Use wildcard SUMIF, COUNTIF, SUMIFS, COUNTIFS, and other IFS functions

You can use the wildcard characters ? (any single character) and * (no character or any number of characters) in the criteria for alphabetical ranges as part of the SUMIF, COUNTIF, SUMIFS, COUNTIFS, and other IFS functions.

Choose method for period-to-date and cumulative SUMs

There are two methods of doing period-to-date or cumulative SUMs. Suppose the numbers that you want to cumulatively SUM are in column A, and you want column B to contain the cumulative sum; you can do either of the following:

  • You can create a formula in column B such as =SUM($A$1:$A2) and drag it down as far as you need. The beginning cell of the SUM is anchored in A1, but because the finishing cell has a relative row reference, it automatically increases for each row.
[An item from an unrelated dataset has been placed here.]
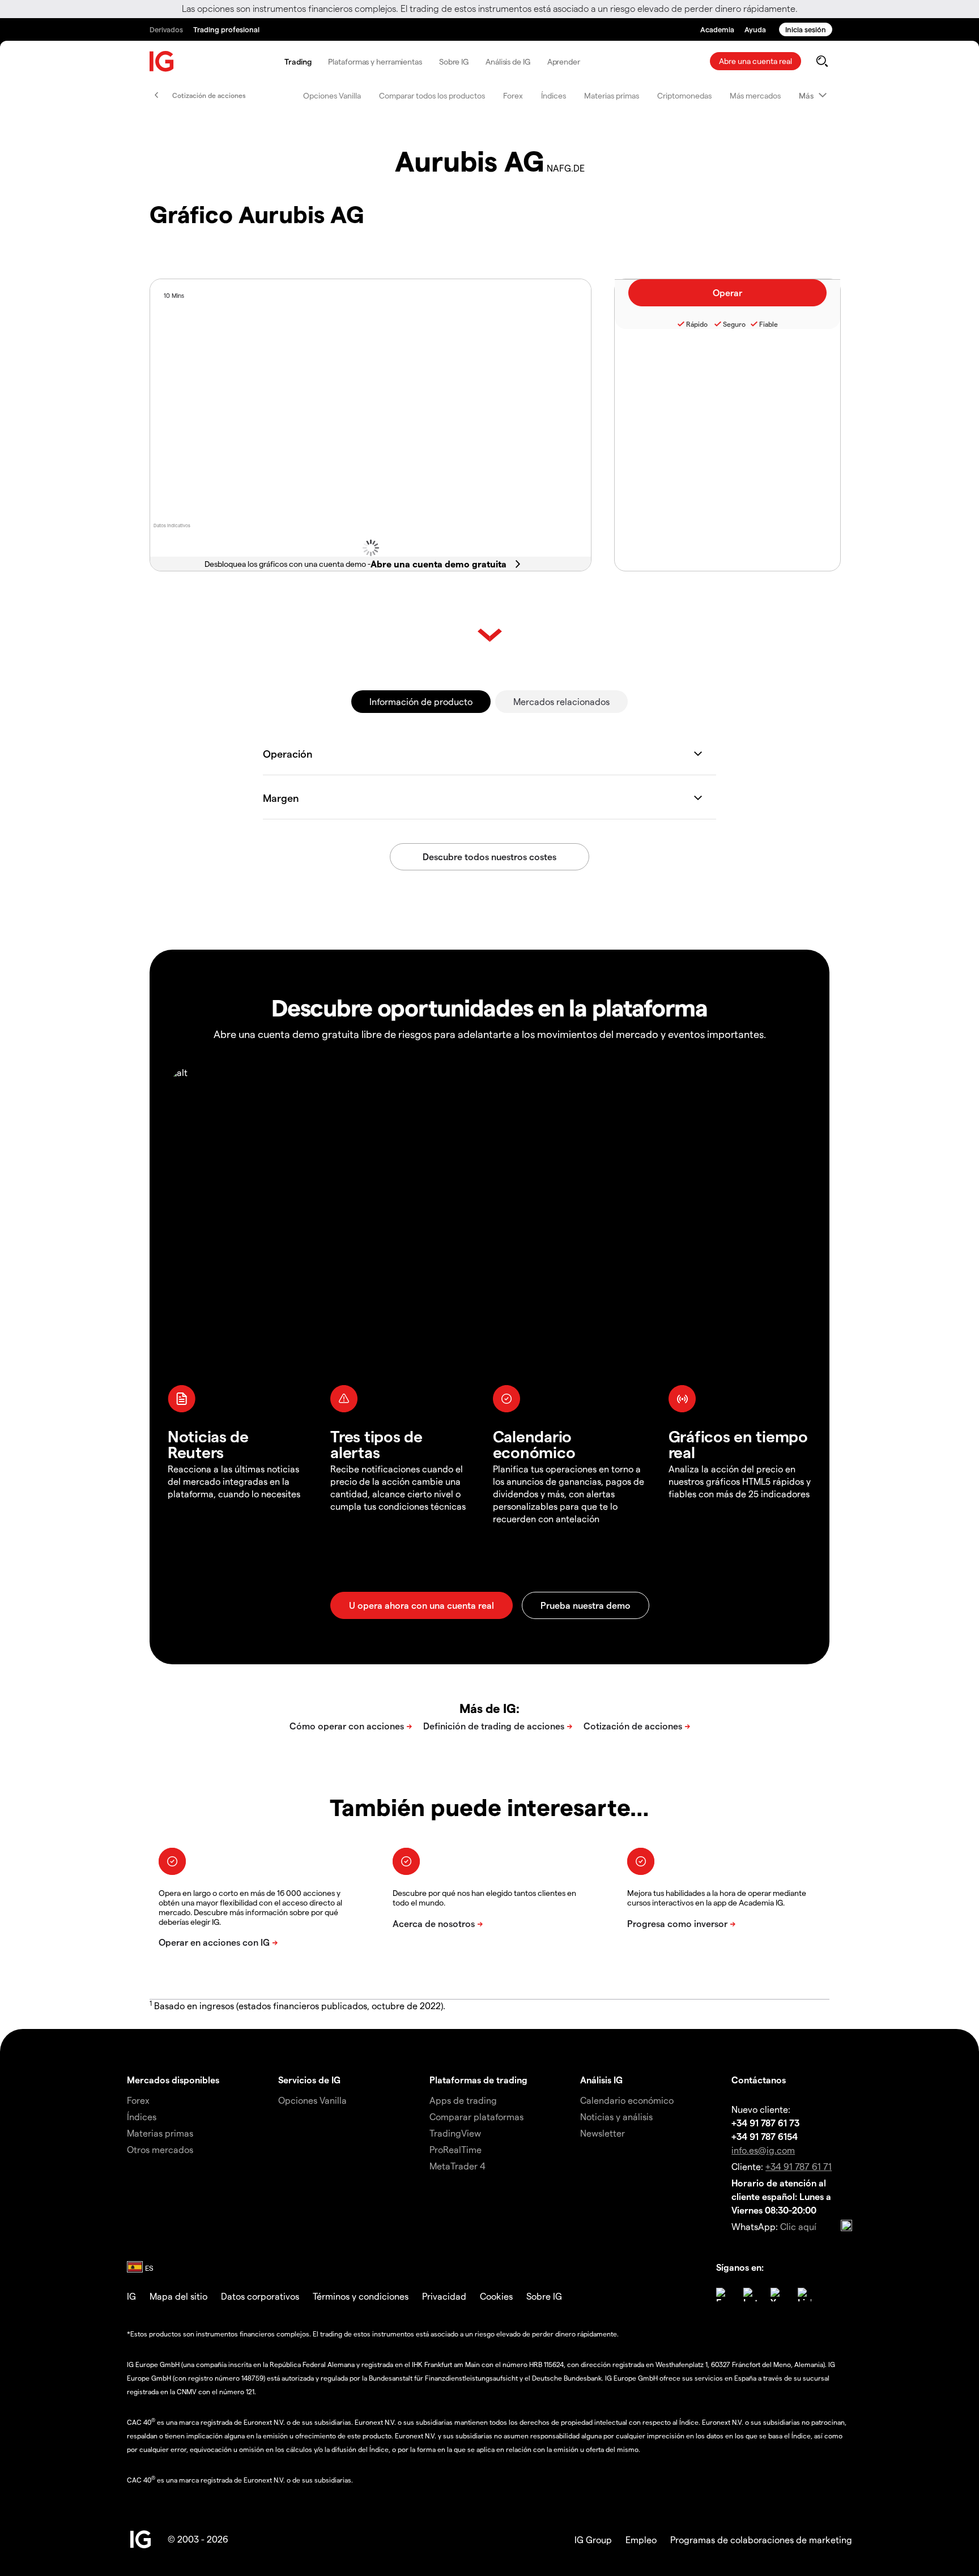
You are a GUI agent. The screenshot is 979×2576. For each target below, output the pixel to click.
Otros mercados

  • You can create a formula such as =$A1 in cell B1 and =$B1+$A2 in cell B2 and drag it down as far as you need. This calculates the cumulative cell by adding this row's number to the previous cumulative SUM.
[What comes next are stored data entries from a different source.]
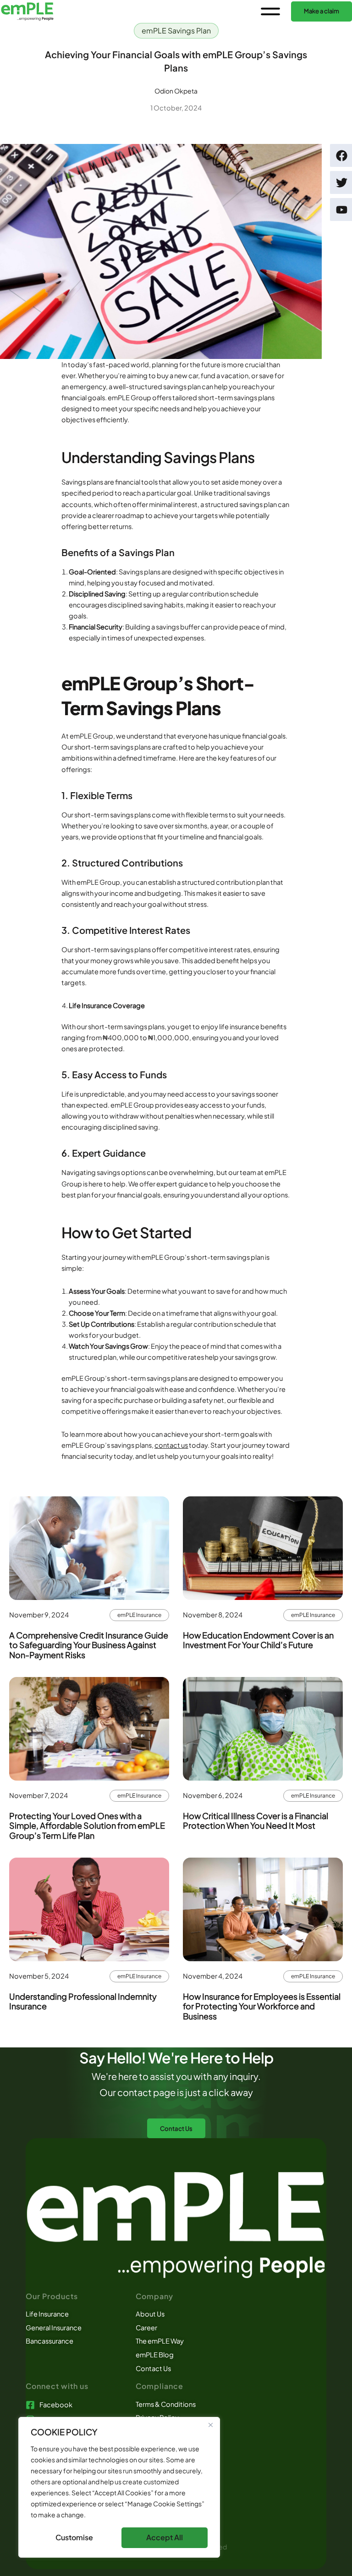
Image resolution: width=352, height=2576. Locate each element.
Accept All (164, 2537)
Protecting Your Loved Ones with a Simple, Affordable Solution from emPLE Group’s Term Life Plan (87, 1825)
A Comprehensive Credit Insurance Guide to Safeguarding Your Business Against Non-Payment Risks (88, 1645)
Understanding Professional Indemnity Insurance (83, 2001)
For 1,000 rows, the first method makes Excel do about 500,000 calculations, but the second method makes Excel do only about 2,000 calculations.

Calculate subset sums

When you have multiple sorted indexes to a table (for example, Site within Area) you can often save significant calculation time by dynamically calculating the address of a subset range of rows (or columns) to use in the SUM or SUMIF function.
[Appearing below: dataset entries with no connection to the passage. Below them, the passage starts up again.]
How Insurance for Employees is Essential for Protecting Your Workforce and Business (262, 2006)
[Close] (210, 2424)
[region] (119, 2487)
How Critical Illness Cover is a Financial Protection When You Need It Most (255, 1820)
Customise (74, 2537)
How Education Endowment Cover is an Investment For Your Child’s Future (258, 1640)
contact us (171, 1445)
To calculate the address of a subset range of row or columns:

  1. Count the number of rows for each subset block.

  2. Add the counts cumulatively for each block to determine its start row.

  3. Use OFFSET with the start row and count to return a subset range to the SUM or SUMIF that covers only the subset block of rows.

Use SUBTOTAL for filtered lists

Use the SUBTOTAL function to SUM filtered lists. The SUBTOTAL function is useful because, unlike SUM, it ignores the following:

  • Hidden rows that result from filtering a list. Starting in Excel 2003, you can also make SUBTOTAL ignore all hidden rows, not just filtered rows.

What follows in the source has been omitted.